Donald Trump traveled (sic) an old-fashioned route to fortune.
As he explained when he announced his bid for the 2016 Republican nomination for president:
“I made it the old-fashioned way. It’s real estate. You know, it’s real estate.”
While Trump did have a big head start — his father, Fred, was a multimillionaire New York real estate developer — there’s no doubt The Donald has created a fortune of his own. But if he’d stopped working 30 years ago, he could have done much better.
All he had to do was shift away from real estate and park his money in the same place that you can: an unmanaged stock index fund.
The background
To compare Trump’s performance to that of an unmanaged index fund, we need to know two things: his beginning net worth and his current net worth.
There’s considerable debate about Trump’s net worth. It’s estimated at $4.1 billion in the latest “Forbes 400” list, which puts him in the No. 133 spot of the richest folks in America. However, in July, he issued a press release announcing his net worth at $10 billion.
Fine. Let’s give him the benefit of the doubt and assume his net worth is $10 billion.
Now we need to establish his net worth at some point in the past.
Trump was on the Forbes 400 in 1982, when the magazine published its first annual list of America’s wealthiest denizens.
That year, Forbes said Trump’s fortune was “estimated at over $200 million,” but also acknowledged that Trump claimed it was “$500 million,” according to Timothy L. O’Brien’s book “TrumpNation: The Art of Being The Donald.”
Again, let’s give Trump the benefit of the doubt and assume he was worth $500 million in 1982.
The math
Imagine Trump had retired in 1982, sold his real estate holdings and invested his $500 million in the S&P 500 — that is, 500 stocks representing the American stock market.

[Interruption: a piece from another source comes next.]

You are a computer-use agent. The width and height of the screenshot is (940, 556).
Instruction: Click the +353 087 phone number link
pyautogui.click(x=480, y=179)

From 1982 through the end of 2014, the S&P 500 index had an annualized return, including reinvested dividends, of 11.86 percent, according to MoneyChimp’s S&P 500 Compound Annual Growth Rate calculator.
Per this calculator, every dollar invested in January 1982 would have been worth $40 by December of 2014. That means Trump’s initial $500 million would have grown to $20 billion. That’s twice what Trump says he’s worth today.
You can beat The Donald
This comparison is notable for two reasons. First, it reveals that Trump may not always be as shrewd as he’d have you believe, especially considering he’s filed four corporate bankruptcies since 1982.